Sony Pictures is set to release the canceled Seth Rogen-James Franco comedy “The Interview” in theaters and on video on demand, TheWrap has learned.Looks like most of the theaters willing to show the movie are the ones that had planned to show "Team America: World Police" in its stead before Paramount went full jelly-spine and wouldn't give permission. So, instead of an old movie mocking the North Korean regime, we get a new one instead. Super! Let's hope that if the Norks try something, someone competent at a level below the Secretary of Homeland Security is on it, since Homeland Security is run by a political hack with no background in actual national security, who replaced another political hack with no background in actual national security. Maybe state and local authorities.
The plan is to release the film simultaneously in participating theaters and via video on demand. The Plaza Theater in Atlanta, the MX Theaters in St. Louis and the Alamo Drafthouse Cinema in Austin have now said they will distribute the film. The MX said it would be selling tickets as of 2 p.m Tuesday.

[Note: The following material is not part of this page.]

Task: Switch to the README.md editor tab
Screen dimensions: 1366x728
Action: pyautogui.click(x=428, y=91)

The release will likely be in the 200-theater range; exhibitors typically cap the rollout of films that offer day-and-date VOD at around 300 sites, because it usually cuts attendance significantly.

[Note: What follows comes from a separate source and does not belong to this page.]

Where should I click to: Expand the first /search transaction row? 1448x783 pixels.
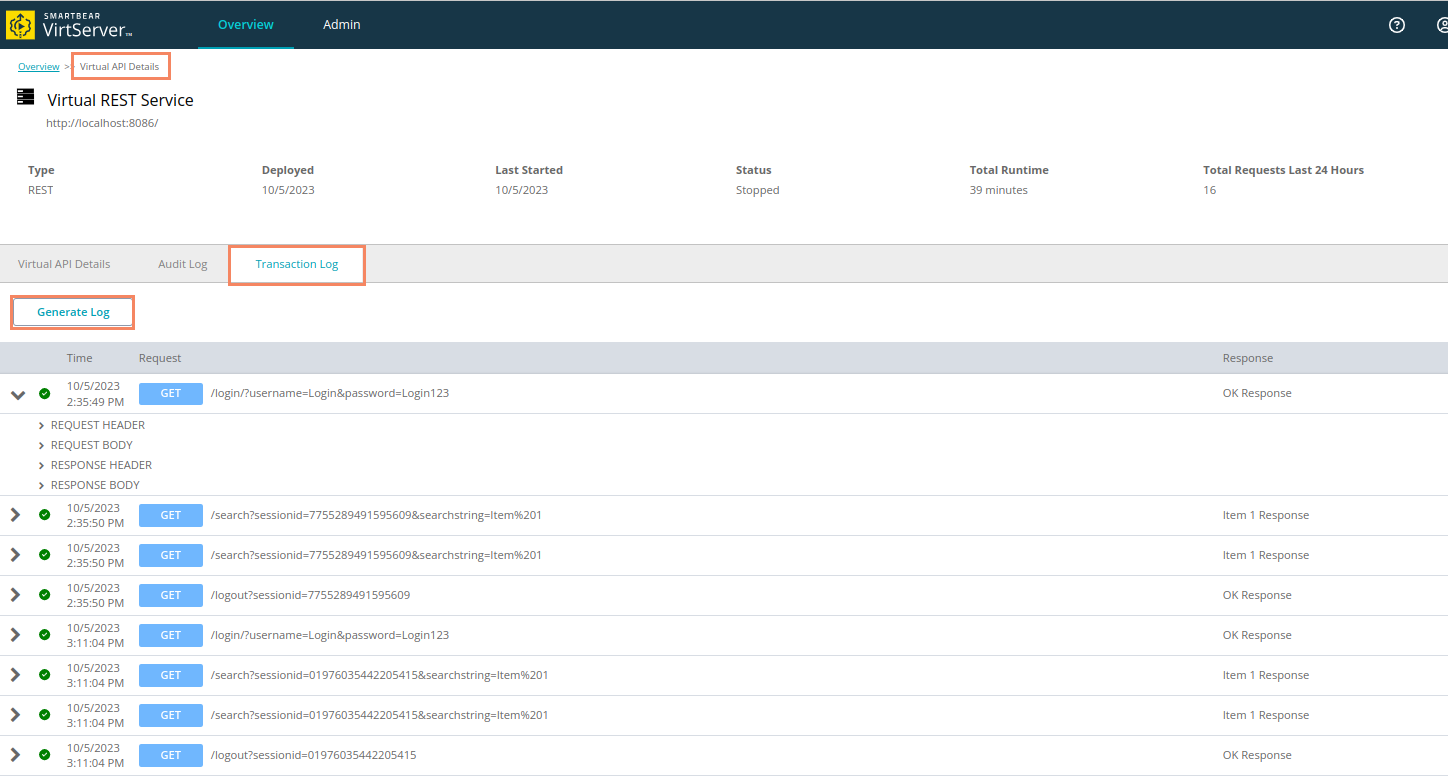pos(15,515)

So, props to Sony for going ahead with the release. And fuck all those distributors who told Sony they wouldn't put the movie in their theaters, forcing Sony to temporarily cancel release plans.
Meanwhile, back at the ranch, Emperor Barry's "historic" rapprochement with Cuba is already going about as well as I thought it would. Did I not say that Cuba gave us nothing and we gave Cuba the store? Gosh, seems like just a few days ago, and already Cuba has proved me right:
Cuba said Monday that it has a right to grant asylum to U.S. fugitives, the clearest sign yet that the communist government has no intention of extraditing America's most-wanted woman despite the warming of bilateral ties.This is the kind of Eff You you get when you give tyrants something in exchange for nothing.

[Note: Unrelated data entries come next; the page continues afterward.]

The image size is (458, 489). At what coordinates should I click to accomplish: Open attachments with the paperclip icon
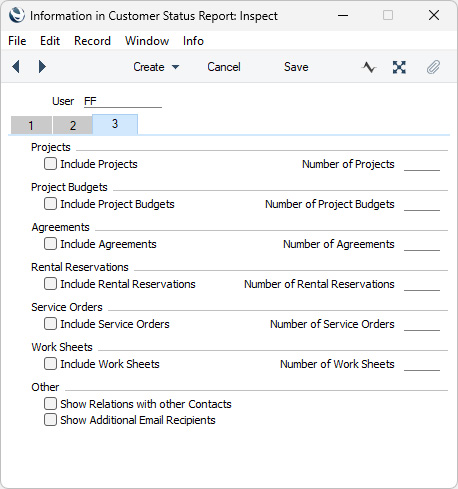coord(433,67)
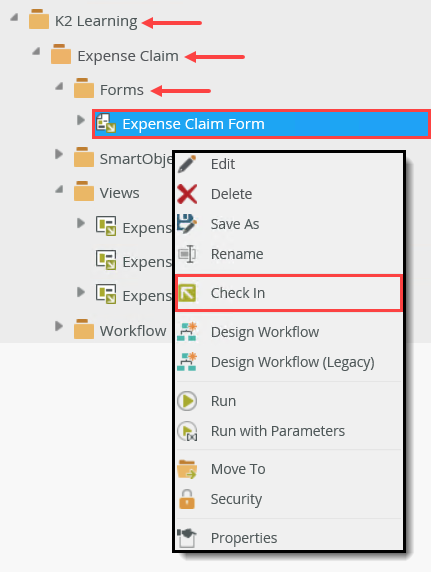Click the Move To folder icon

(x=187, y=469)
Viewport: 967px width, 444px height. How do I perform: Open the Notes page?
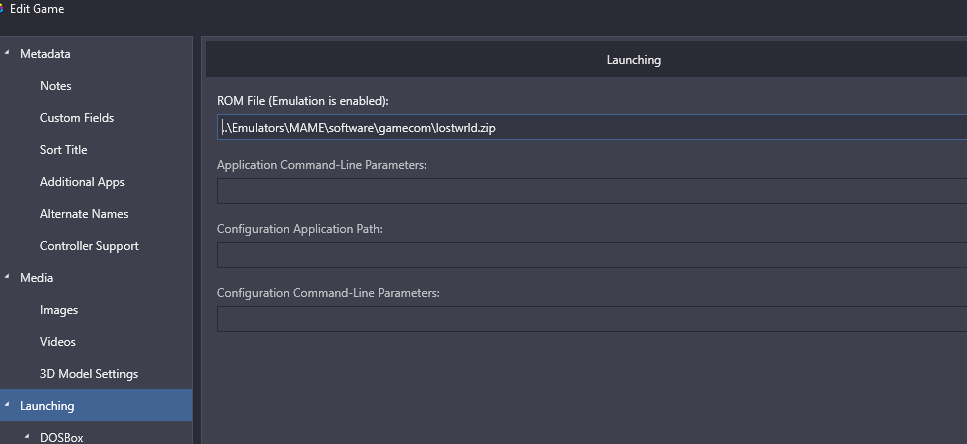[x=56, y=86]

New Jersey Gov. Chris Christie has urged President Barack Obama to demand the return of fugitive Joanne Chesimard before restoring full relations under a historic detente announced by Obama and Cuban President Raul Castro last week.
Chesimard was granted asylum by Fidel Castro after she escaped from the prison where she was serving a sentence for killing a New Jersey state trooper in 1973 during a gunbattle after being stopped on the New Jersey Turnpike.